Microsoft stock stumbles; why and how AI may be to blame
Microsoft's stock price has hit a snag in recent months, falling behind the broader tech market. This slowdown coincides with a cooling sentiment towards AI as a major stock market driver. According to a report in Bloomberg, Microsoft's share price has only grown 1.3% in the past six months, compared to a nearly 10% gain for the Nasdaq 100. The stock is also 8% below its all-time high.
“There’s some AI fatigue when it comes to companies like Microsoft, given the incredible run they’ve had,” told Neville Javeri, senior fund manager at Allspring Global Investments, to Bloomberg.
Investors “need to see additional proof points about demand for AI products and services for the rally to hold,” he added.

What may be hurting Microsoft stock


Muted AI Impact: Investors are looking for stronger evidence of AI's impact on Microsoft's bottom line.
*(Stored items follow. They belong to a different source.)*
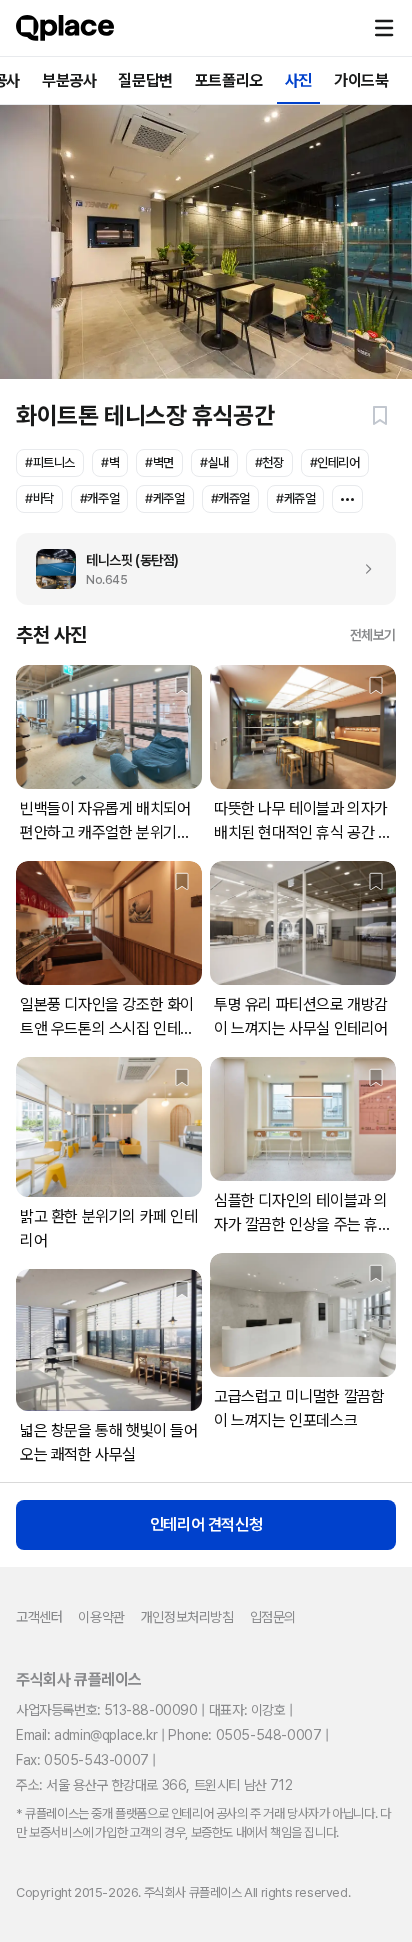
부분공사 (69, 80)
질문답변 (145, 80)
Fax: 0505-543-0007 (82, 1760)
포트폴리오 (229, 80)
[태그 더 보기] (347, 499)
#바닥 (39, 498)
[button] (384, 28)
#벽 (110, 462)
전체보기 (373, 635)
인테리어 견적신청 (206, 1524)
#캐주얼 (99, 498)
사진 (298, 80)
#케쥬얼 (295, 498)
Mixed results in the latest quarter and competition catching up in the AI space have contributed to the disappointment.
Valuation Concerns: Microsoft trades at a premium compared to its historical average and the broader tech market, raising questions about justification for its current price.
Rising Competition: “Competition has largely caught up with Microsoft on the AI front, which reduces the justification for the current premium valuation,” analyst Gil Luria wrote in a note last week, citing cloud rivals Amazon.com Inc. and Alphabet Inc. A diminished lead in AI “will make it hard for MSFT to continue to outperform,” Luria said, downgrading the stock to neutral from buy.

Oracle's Emergence: Oracle's recent strong AI-fueled results have attracted investors seeking alternatives with lower valuations.
Despite the short-term challenges:

Why analysts are not worried


The fall in Microsoft's stock growth rate, however, has not worried analysts so far per se. As most analysts reportedly still find Microsoft's long-term prospects promising, with projected revenue growth of 14.5% in 2025 and reaching 19% by 2028. Over 94% of analysts still rate Microsoft stock a buy.
Even with the recent dip, Microsoft shares are still up 14% year-to-date and 57% in 2023. While Microsoft may be experiencing a temporary setback due to shifting market sentiments, its long-term prospects remain strong is the general consensus. The company's size, quality, and projected growth position it as a potentially attractive investment opportunity, especially if the stock price dips further.